What: Public celebration of 75th anniversary of the Chkalov flight.
When: 8 to 9 a.m., Wednesday.
Where: Pearson Air Museum, 1115 E. Fifth St.
A floral tribute at 8:22 a.m. Wednesday will mark the moment when three Russian aviators landed at Vancouver 75 years earlier to end a record-breaking flight.
That will be part of a one-hour public ceremony at Pearson Air Museum noting the unexpected arrival of Valery Chkalov on the morning of June 20, 1937.
The Russian pilot, along with co-pilot Georgy Baidukov and navigator Alexander Belyakov, had just finished history’s first transpolar flight. They set an aviation record by flying nonstop for 63 hours and 16 minutes from an airfield near Moscow, over the North Pole, to Pearson Field.
The single-engine ANT-25 was supposed to land in San Francisco, but was running low on fuel.
The Russians were greeted by Gen. George C. Marshall, commander of Vancouver Barracks.
The commemoration will be hosted by the museum and the local Chkalov Cultural Exchange Committee.
Local participants will include Vancouver Mayor Tim Leavitt; Laureano Mier, manager of the air museum; and Elson Strahan, president and CEO of the Fort Vancouver National Trust.
Yuriy Gerasin, Russian consul general based in Seattle, is scheduled to represent the aviators’ homeland.

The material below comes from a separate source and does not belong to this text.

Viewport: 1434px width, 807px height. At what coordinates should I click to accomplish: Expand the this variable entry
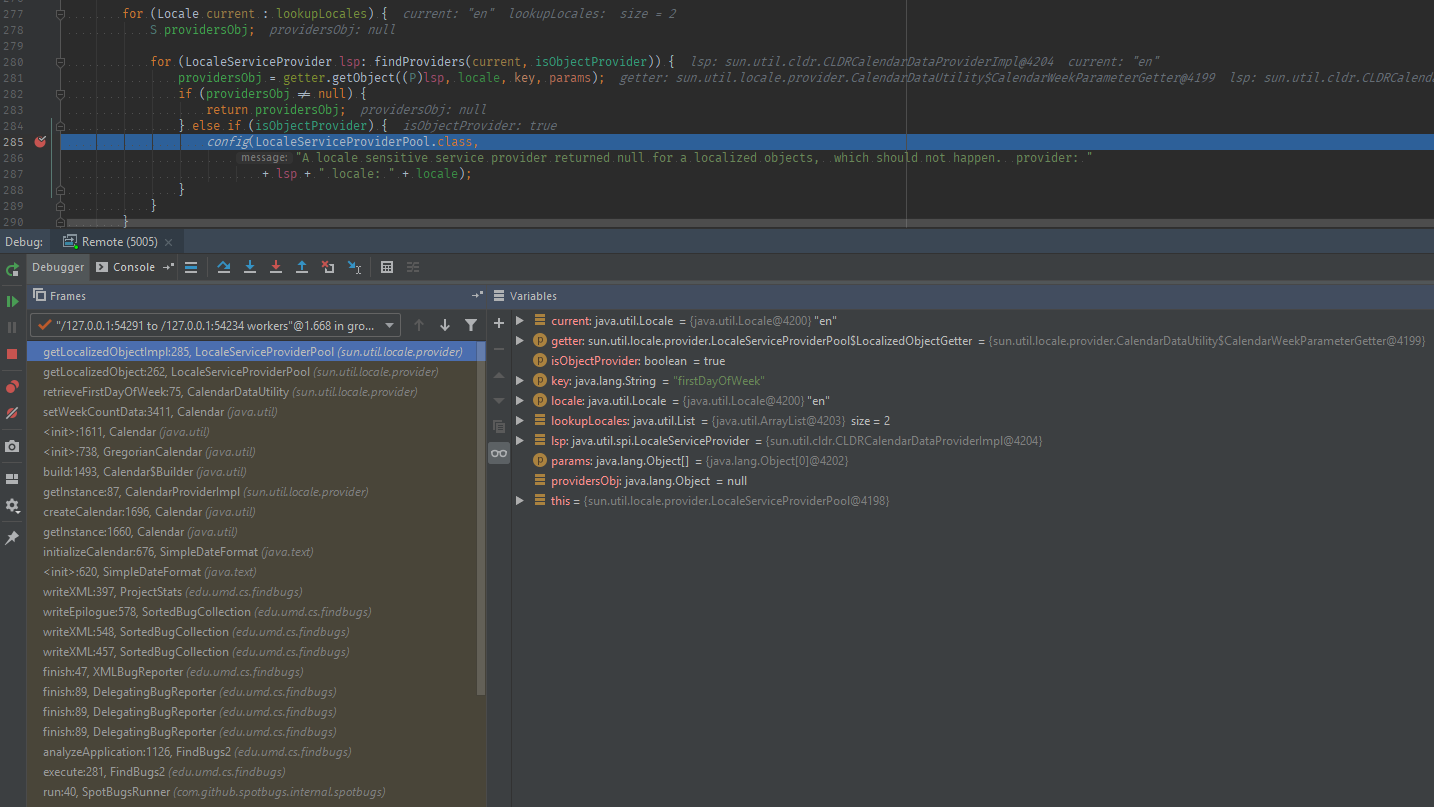519,500
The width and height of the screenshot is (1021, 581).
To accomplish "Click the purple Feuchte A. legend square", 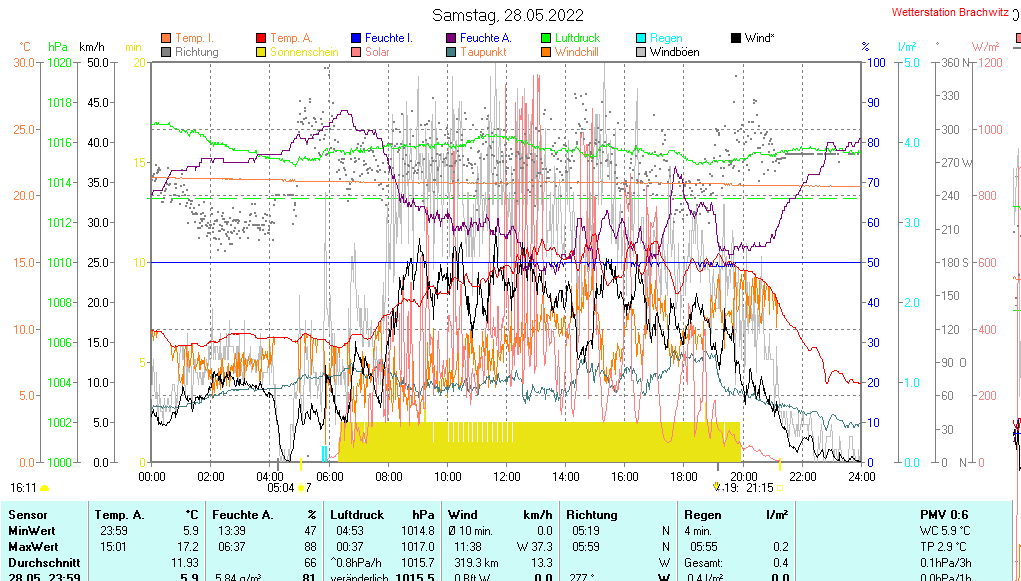I will point(451,38).
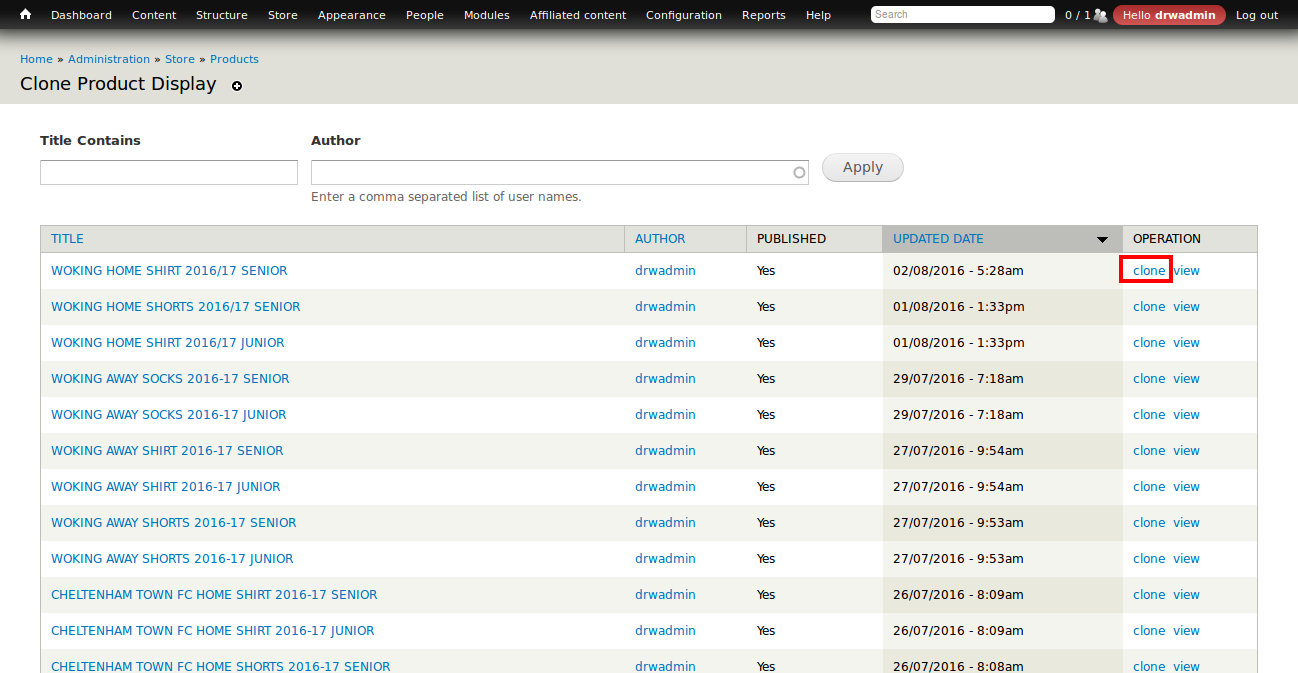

Chkalov’s descendents have visited Vancouver over the last couple of years to set up anniversary events, but won’t be able to make it Wednesday. Doug Lasher, president of the cultural exchange committee, said the family ran into scheduling issues and funding shortages.Lasher is planning to leave for Russia later Wednesday to attend a similar 75th anniversary event Saturday in Nizhny Novgorod.